On February 16, rumours started circulating online that Bandcamp’s site was down when thousands of Weibo users were unable to log into their existing accounts. It was later confirmed the following day by censorship watchdog GreatFire.Org on Twitter that Bandcamp was now one of the banned websites amongst many other online platforms in China.
This has come as a shock to many music fans and artists in China considering that Beijing-based conglomerate Taihe Music Group recently issued a statement announcing a deal with Bandcamp. They uploaded a majority of their catalogue including all the indie labels under the Taihe umbrella as a means of internationally exposing underground Chinese musicians.
Bandcamp has been a crucial staple for independent musicians all over the globe, and even more so for Chinese musicians, as it provides a flexible platform for them to showcase their talents and be paid fairly for their work on the site with little to no censorship.
Underground promoter and illustrator, Krish Raghav, who is a founding member of the Shanghai Concrete and Grass Music Festival, first delivered the news of Bandcamp’s ban on Twitter. “It's a key discovery mechanism, especially for club and electronic music. It generates media opportunities, collaborations, tours, and even record deals. You can't get that on local platforms because in many cases, they are not accessible from outside China,” Krish explained in an email interview with Mixmag Asia. “Platforms within China, mainly NetEase Music and Douban for indie music, pay next to nothing, and are mainly negotiated at the record-label level rather than the artist level and are subject to pretty strict content regulations.”
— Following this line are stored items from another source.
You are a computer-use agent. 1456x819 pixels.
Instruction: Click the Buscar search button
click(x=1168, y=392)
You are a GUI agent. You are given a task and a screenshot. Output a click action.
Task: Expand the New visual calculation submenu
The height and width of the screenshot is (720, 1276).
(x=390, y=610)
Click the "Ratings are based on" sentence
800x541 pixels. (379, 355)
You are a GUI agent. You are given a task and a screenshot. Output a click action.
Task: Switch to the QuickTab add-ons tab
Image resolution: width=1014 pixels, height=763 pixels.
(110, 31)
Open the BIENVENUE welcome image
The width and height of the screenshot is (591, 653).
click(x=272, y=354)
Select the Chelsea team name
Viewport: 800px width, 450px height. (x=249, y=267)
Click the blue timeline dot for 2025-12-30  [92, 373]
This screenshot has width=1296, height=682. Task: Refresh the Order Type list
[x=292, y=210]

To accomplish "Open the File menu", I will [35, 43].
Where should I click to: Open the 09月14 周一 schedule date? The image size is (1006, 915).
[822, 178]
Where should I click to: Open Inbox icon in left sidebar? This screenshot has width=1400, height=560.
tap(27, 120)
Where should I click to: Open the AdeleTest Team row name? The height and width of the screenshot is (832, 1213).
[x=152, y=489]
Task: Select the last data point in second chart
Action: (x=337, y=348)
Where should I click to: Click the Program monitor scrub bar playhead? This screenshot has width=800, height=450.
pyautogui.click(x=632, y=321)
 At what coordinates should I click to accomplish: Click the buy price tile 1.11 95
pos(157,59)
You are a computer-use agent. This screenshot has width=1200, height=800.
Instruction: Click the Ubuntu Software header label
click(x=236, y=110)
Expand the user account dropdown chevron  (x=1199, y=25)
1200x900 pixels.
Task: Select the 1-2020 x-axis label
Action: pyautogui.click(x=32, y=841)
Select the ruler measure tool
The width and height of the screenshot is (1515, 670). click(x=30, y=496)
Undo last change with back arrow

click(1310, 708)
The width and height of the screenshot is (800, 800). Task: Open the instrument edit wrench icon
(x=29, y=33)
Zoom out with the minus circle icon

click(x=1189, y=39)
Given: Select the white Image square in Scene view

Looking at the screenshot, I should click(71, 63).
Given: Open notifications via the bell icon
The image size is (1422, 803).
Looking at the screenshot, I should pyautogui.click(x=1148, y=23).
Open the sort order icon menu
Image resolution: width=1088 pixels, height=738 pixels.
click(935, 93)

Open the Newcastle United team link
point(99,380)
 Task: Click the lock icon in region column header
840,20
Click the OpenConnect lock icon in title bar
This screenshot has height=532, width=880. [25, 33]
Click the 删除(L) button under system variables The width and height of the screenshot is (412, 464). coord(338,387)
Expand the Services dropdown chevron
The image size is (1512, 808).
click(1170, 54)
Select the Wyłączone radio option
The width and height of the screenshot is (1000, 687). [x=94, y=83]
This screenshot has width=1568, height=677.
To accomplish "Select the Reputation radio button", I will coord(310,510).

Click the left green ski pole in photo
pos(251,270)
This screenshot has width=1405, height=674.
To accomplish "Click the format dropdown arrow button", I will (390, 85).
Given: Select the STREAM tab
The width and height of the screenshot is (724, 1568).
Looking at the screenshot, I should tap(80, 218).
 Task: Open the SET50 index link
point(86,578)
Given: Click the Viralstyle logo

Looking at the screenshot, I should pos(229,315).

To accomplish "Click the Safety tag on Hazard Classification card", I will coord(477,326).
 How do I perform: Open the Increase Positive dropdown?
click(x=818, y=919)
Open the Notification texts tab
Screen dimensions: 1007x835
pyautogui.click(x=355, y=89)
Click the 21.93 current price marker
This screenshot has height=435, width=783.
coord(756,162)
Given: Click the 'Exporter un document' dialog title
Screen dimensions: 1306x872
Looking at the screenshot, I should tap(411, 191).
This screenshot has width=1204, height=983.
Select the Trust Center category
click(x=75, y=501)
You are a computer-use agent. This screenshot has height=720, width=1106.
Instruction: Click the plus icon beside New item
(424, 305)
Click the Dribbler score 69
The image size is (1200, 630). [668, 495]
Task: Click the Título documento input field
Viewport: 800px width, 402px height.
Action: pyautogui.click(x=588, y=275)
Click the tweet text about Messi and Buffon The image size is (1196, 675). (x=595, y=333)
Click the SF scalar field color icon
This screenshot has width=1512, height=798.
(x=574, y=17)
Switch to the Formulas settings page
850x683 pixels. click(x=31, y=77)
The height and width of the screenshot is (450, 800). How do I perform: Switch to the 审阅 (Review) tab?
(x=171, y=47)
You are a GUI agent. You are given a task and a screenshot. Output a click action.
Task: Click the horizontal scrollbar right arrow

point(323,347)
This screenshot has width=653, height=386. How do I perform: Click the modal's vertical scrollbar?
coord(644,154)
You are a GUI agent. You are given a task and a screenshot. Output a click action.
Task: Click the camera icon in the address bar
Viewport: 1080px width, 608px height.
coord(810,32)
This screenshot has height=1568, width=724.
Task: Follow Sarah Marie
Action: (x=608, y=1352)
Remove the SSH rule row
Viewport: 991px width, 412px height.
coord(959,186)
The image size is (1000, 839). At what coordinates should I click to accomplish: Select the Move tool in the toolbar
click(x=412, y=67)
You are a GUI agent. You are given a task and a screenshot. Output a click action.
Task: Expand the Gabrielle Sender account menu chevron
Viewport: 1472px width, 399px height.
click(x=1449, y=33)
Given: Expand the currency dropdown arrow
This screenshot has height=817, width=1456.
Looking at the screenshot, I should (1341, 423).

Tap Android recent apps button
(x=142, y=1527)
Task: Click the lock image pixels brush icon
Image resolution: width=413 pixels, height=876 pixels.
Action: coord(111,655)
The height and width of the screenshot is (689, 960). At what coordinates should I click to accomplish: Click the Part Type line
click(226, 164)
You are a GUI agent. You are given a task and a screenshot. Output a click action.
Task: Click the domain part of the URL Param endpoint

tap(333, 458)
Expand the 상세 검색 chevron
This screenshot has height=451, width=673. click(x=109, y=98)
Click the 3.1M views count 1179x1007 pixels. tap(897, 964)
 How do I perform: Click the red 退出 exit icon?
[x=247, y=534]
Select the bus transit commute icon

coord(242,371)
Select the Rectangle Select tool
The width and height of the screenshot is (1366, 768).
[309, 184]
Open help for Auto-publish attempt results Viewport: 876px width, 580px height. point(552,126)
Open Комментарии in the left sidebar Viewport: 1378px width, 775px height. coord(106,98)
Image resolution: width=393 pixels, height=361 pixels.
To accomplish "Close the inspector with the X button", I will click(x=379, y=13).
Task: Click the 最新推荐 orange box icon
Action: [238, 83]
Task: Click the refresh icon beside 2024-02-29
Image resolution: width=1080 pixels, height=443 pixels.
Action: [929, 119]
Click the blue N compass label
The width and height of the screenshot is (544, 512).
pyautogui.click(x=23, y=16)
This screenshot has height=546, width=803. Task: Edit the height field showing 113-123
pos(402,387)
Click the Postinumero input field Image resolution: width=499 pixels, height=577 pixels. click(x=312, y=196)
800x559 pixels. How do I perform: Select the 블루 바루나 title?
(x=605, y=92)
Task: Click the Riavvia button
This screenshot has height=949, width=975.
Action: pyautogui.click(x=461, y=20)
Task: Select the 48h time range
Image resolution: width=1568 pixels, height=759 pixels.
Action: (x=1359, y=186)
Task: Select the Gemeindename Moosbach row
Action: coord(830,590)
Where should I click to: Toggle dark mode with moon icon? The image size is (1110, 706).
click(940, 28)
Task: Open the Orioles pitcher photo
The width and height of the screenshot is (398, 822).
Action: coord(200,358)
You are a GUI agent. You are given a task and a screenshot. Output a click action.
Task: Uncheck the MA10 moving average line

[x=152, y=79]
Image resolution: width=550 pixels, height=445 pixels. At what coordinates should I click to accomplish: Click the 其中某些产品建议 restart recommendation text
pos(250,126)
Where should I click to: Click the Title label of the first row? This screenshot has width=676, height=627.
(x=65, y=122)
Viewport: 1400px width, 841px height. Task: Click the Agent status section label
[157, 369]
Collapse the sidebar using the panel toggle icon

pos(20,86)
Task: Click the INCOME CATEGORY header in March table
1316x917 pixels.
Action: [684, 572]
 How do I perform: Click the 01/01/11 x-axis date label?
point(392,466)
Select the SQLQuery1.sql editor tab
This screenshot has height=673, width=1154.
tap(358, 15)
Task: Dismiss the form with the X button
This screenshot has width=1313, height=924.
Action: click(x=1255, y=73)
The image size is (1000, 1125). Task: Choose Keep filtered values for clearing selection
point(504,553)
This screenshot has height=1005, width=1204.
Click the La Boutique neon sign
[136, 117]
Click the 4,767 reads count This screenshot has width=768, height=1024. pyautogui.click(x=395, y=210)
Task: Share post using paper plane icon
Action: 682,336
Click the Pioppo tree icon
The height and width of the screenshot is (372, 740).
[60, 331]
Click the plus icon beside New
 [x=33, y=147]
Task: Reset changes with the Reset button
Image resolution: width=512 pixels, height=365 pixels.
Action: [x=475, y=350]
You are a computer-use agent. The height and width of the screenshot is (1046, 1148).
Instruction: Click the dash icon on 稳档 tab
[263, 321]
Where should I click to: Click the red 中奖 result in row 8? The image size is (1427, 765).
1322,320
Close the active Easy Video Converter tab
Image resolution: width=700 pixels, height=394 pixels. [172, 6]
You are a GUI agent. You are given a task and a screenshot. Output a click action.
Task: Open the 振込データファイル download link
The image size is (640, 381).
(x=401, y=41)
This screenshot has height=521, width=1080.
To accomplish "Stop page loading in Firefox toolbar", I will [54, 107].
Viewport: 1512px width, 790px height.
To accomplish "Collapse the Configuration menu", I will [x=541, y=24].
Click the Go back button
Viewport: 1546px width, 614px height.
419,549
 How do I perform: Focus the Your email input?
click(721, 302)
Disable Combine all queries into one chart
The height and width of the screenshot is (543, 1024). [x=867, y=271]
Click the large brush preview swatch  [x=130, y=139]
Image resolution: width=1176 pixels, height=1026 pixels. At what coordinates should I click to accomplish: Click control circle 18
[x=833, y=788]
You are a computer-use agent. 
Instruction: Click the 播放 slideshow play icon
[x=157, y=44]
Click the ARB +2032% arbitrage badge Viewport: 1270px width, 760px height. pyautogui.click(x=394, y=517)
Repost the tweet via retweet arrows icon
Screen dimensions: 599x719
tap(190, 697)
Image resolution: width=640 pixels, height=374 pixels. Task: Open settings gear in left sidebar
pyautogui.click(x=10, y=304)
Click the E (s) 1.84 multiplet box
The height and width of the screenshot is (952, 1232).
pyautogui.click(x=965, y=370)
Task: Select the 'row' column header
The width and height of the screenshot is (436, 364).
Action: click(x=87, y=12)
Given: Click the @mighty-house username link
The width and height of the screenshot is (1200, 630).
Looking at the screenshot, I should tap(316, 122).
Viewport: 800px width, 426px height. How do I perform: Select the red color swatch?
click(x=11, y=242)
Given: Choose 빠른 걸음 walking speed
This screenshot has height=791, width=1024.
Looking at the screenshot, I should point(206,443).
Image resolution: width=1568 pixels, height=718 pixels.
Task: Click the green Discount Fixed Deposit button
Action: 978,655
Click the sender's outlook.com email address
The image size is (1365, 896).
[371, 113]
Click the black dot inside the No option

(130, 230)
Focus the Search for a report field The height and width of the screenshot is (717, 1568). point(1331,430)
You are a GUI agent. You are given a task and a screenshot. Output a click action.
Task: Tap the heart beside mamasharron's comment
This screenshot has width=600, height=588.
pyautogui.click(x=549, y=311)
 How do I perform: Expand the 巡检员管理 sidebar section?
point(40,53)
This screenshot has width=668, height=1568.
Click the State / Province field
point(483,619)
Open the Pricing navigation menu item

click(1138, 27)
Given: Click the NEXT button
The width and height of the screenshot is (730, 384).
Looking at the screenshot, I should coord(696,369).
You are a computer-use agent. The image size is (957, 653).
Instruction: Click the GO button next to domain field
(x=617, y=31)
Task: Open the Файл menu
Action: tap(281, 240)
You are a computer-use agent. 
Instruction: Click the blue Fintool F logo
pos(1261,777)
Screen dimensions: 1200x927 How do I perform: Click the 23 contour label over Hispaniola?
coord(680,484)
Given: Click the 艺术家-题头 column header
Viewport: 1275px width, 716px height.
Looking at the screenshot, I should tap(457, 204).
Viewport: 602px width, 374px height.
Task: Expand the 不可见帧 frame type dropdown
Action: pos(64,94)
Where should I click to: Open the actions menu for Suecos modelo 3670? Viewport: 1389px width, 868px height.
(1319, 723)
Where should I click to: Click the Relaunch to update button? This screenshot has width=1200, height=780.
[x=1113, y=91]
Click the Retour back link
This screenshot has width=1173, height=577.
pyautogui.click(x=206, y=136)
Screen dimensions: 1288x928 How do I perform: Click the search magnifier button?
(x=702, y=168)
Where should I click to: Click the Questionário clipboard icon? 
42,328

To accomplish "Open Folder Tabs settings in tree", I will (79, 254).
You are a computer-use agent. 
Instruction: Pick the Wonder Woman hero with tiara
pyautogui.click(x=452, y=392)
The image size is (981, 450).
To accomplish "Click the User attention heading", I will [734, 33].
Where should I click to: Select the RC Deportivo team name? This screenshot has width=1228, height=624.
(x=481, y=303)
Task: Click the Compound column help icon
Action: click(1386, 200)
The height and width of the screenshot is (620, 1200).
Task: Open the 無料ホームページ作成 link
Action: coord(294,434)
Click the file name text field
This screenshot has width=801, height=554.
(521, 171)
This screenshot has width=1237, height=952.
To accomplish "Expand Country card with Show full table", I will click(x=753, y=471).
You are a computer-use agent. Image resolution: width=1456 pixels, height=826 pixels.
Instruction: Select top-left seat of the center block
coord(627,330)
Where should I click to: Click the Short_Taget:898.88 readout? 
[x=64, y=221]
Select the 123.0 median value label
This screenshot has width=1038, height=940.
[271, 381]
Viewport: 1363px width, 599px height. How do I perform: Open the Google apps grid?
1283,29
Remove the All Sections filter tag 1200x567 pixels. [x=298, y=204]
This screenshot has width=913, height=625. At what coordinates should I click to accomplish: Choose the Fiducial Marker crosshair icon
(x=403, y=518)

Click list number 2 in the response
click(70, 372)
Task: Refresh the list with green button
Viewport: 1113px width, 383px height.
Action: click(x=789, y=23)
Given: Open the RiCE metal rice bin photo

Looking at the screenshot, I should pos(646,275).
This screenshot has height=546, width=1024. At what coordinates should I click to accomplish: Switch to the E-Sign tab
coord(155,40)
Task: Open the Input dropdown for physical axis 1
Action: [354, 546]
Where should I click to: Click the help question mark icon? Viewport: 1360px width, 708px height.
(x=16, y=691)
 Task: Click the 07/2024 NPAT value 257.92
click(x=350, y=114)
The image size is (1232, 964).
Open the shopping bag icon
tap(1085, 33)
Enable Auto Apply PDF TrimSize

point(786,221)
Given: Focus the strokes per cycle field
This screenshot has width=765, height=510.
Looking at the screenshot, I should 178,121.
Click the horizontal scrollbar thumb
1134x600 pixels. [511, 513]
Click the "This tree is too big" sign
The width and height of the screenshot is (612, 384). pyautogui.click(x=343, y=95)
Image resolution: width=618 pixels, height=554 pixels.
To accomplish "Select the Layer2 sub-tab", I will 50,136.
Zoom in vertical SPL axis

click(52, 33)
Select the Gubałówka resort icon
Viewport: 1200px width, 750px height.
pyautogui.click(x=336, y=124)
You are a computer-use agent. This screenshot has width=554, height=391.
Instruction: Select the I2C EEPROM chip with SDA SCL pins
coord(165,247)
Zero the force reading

Inside the Chinese internet ecosystem, the Great Firewall is a censorship system that controls China’s netizens’ access to overseas websites. Using a VPN is still a viable way for Chinese netizens to skirt the blocking by hiding their IP address, but undeniably this is a huge blow to the electronic music community. Since SoundCloud and Mixcloud have been banned in China for a while, it seemed, until now, that Bandcamp was a dream come true for artists and producers. Let’s hope that dream is not lost forever.